Phishing emails, malicious email attachments, and visiting compromised websites have been common vehicles of infection (we wrote about phishing in “Top 10 Ways to Protect Yourself Against Phishing Attacks”), but other methods have become more common recently. Cryptoworms have been spreading because of weaknesses in Microsoft’s Server Message Block and Remote Desktop Protocol. Infected desktop applications, including an accounting package, and even Microsoft Office (Microsoft Dynamic Data Exchange (DDE), have been used as agents.

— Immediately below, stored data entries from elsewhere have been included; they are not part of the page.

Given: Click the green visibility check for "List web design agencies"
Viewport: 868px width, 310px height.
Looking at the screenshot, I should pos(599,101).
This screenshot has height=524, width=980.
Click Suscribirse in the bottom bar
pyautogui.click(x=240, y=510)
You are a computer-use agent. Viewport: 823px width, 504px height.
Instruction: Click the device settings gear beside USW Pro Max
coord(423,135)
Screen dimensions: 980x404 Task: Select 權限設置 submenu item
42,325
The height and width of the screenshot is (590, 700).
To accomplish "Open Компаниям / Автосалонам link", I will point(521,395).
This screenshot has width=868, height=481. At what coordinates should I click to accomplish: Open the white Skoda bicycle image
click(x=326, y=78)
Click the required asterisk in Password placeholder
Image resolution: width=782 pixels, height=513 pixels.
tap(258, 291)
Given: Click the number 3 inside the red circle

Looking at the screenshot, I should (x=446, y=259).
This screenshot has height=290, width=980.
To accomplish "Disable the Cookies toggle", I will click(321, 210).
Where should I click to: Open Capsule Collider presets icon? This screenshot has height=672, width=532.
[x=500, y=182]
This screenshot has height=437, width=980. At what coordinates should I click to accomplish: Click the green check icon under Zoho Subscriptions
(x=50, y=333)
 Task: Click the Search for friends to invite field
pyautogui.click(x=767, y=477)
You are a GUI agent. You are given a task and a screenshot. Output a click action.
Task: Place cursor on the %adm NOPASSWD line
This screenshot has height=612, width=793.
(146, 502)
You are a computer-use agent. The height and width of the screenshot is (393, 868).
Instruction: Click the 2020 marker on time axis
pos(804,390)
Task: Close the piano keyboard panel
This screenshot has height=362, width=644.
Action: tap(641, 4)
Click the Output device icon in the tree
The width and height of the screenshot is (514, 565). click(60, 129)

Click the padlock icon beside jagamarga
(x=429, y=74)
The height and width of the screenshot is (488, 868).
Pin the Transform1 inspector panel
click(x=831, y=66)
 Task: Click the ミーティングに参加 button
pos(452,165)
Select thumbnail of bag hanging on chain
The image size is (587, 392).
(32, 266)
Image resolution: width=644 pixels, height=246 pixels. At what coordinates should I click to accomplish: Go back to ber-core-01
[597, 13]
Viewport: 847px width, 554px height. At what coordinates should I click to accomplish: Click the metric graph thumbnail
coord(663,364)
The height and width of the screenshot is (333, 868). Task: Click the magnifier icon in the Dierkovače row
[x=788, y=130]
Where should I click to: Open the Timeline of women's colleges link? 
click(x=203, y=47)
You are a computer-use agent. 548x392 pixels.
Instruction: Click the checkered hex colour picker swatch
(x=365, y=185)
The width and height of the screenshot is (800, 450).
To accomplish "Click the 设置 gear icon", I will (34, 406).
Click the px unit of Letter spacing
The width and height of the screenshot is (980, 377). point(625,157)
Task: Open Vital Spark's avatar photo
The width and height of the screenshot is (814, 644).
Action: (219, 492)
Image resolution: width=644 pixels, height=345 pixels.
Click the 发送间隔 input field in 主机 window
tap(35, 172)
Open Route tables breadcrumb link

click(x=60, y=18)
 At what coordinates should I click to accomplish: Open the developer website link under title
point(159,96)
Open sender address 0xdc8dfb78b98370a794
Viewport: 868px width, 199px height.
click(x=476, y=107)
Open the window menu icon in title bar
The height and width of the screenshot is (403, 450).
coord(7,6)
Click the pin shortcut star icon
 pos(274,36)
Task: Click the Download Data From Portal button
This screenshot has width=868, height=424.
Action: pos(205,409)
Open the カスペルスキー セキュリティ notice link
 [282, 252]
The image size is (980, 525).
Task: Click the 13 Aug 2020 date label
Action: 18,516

Ransomware strains like WannaCry, CryptoLocker, and Petya have recently included worms that spread themselves across networks. This earned them the nickname “crypto worms.”
Ransomware: How to Stop It
You’ve been infected by ransomware. What are your next steps?
- 1. You can prevent the infection from spreading by isolating infected computers, shared storage, and the network.
- 2. 2. Identify the Infection: Using evidence from the computer and messages to determine the malware strain you are dealing with,
- 3. Report: Inform the authorities about your plans to coordinate and support counter-attack measures.
- 4. There are many options available to you. Decide which one is right for you.
- 5. Restore and refresh: Make sure to use safe backups, programs, and software resources, and make sure you have the right tools at your disposal to restore or upgrade your computer.
- 6. You can prevent recurrence by planning. Assess the circumstances surrounding the infection and determine what you can do to prevent it from happening again.
1. 1. Isolate the Infection
It is crucial to detect ransomware quickly and accurately before it spreads across networks and encrypts vital data.
It is important to immediately isolate a computer from other computers and storage devices if it is suspected that it is infected. It should be disconnected from both the Wi-Fi and wired networks as well as any storage devices. Cryptoworms are actively looking for connections to other computers. You want to stop that from happening. The ransomware should not be communicating with the command and control center across the network.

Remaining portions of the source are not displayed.